La prossima settimana sarà presentata la ricerca
sui giovani appena diplomati
Appena fuori dalla scuola mille paure Tullia Fabiani, la Repubblica del 6/12/2007
Liceo o istituto
tecnico? E poi: università? A quattordici anni la scelta, a diciannove
il ripensamento col senno del poi e un diploma da mettere a frutto,
comunque. La maturità dimostra anche questo: che ci si può accorgere
di aver preso una strada sbagliata e che un buon orientamento nella
scelta della scuola superiore e in quella della facoltà universitaria
può fare la differenza. Si tirano un po' le somme. E si preparano
nuovi investimenti.
Il giudizio
sulla scuola.
Insegnanti promossi: i ragazzi si dimostrano soddisfatti della propria
esperienza scolastica (80 diplomati su 100). E i giudizi sui prof sono
molto favorevoli: il 78 per cento dei diplomati è soddisfatto della
loro competenza, il 70 per cento della chiarezza espositiva, il 72
della disponibilità al dialogo e il 61 della loro capacità di
valutazione. E questo si riflette probabilmente sui voti: il voto
medio di diploma è 75,7/100. Chi ottiene i risultati migliori (da 81 a
100 su 100) rappresenta il 31,7 per cento dei ragazzi. Il voto medio
nei licei è di 79 (su cento), 74,9 negli indirizzi tecnici e 72,8 nei
professionali. Mentre le studentesse, in tutte e tre le tipologie di
indirizzi, tendono ad avere migliori risultati in termini di voto e di
regolarità negli studi. Inoltre, tra i "pentiti" 10 su cento ripeterebbero il corso, ma in un'altro istituto, altrettanti sceglierebbero un diverso corso o indirizzo della propria scuola e il 28 per cento sceglierebbe sia un'altra scuola che un altro indirizzo di studi.
"Un dato preoccupante -
nota Cammelli - che conferma un fenomeno già riscontrato e che chiama
in causa l'azione di orientamento da parte del sistema di istruzione.
La scelta è fatta soprattutto dalle famiglie e dagli insegnanti. Non
c'è un intervento diretto dei ragazzi. Certo - aggiunge - c'è anche un
problema di contesto culturale e di messaggi che arrivano loro.
Occorre tenere presente, inoltre, che probabilmente i diplomati hanno
preso in considerazione non tanto il vissuto a scuola ma le
prospettive formative e professionali future".
Il futuro:
studio o lavoro?
Sulle prospettive i
neodiplomati si dividono in tre categorie: gli studenti che vogliono
iscriversi all'università, il 60 per cento; coloro che non proseguono
gli studi e cercano lavoro (32 per cento) e i diplomati a caccia di
corsi di specializzazione al di fuori dell'università (6 per cento).
Naturalmente nella maggior parte dei casi le scelte sono influenzate
dal corso di studi: il 93 per cento dei diplomati liceali, nel 2006,
ha intenzione di iscriversi a un corso di laurea.

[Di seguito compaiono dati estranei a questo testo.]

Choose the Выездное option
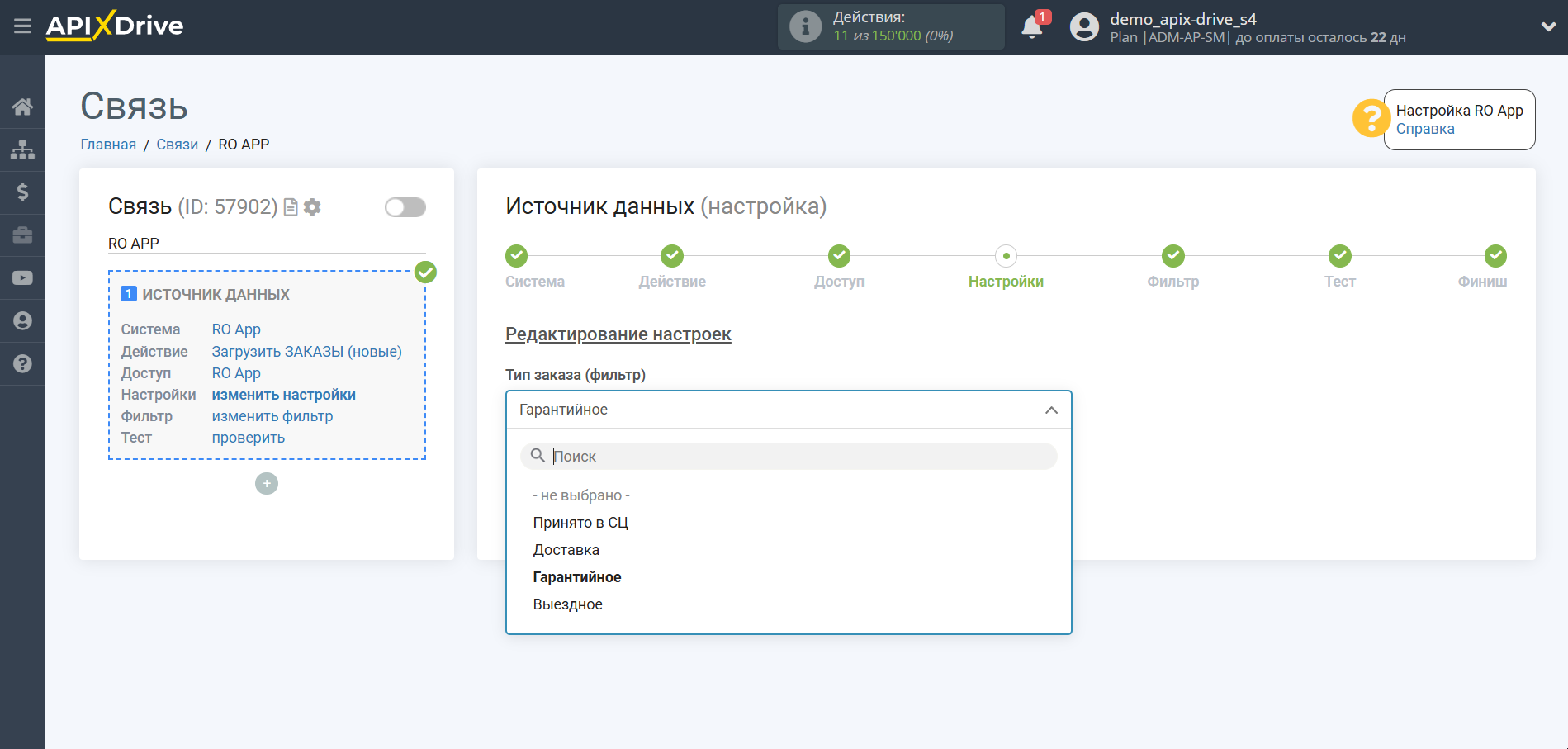Image resolution: width=1568 pixels, height=749 pixels. pos(568,604)
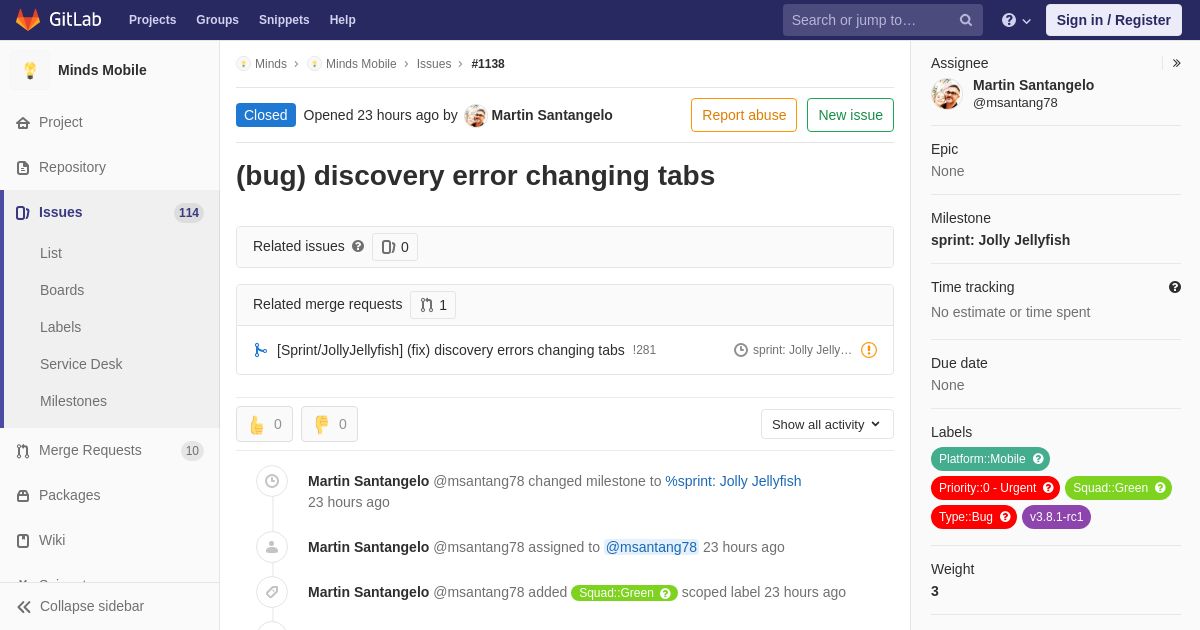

Negli indirizzi
tecnici, invece, l'iscrizione all'università è decisa dal 52 per cento
dei ragazzi. Altro scenario quello degli indirizzi professionali, dove
i diplomati che andranno all'università sono il 30 per cento. Gli
altri pronti per il mercato del lavoro.
Il lavoro: marketing
e posto fisso.
E se il mercato del
lavoro tende a chiedere flessibilità, e i giovani vengono sollecitati
a diventare "imprenditori di se stessi", i diplomati sembrano non
gradire granché l'invito e la tendenza. I ragazzi cercano stabilità
del lavoro, acquisizione di professionalità e indicano il contratto a
tempo indeterminato come modello di riferimento, più di qualsiasi
altra tipologia contrattuale. Con la speranza di lavorare magari per
un'area aziendale di marketing, comunicazione, pubbliche relazioni,
area vendite e area organizzazione, pianificazione: i settori
preferiti. In tal caso, a sorpresa, non importa la maturità liceale o
quella tecnico-professionale. Non fa niente se la professione non è
coerente con gli studi e con i propri interessi culturali. C'è
flessibilità, ma per i diplomati italiani vale solo in questo caso.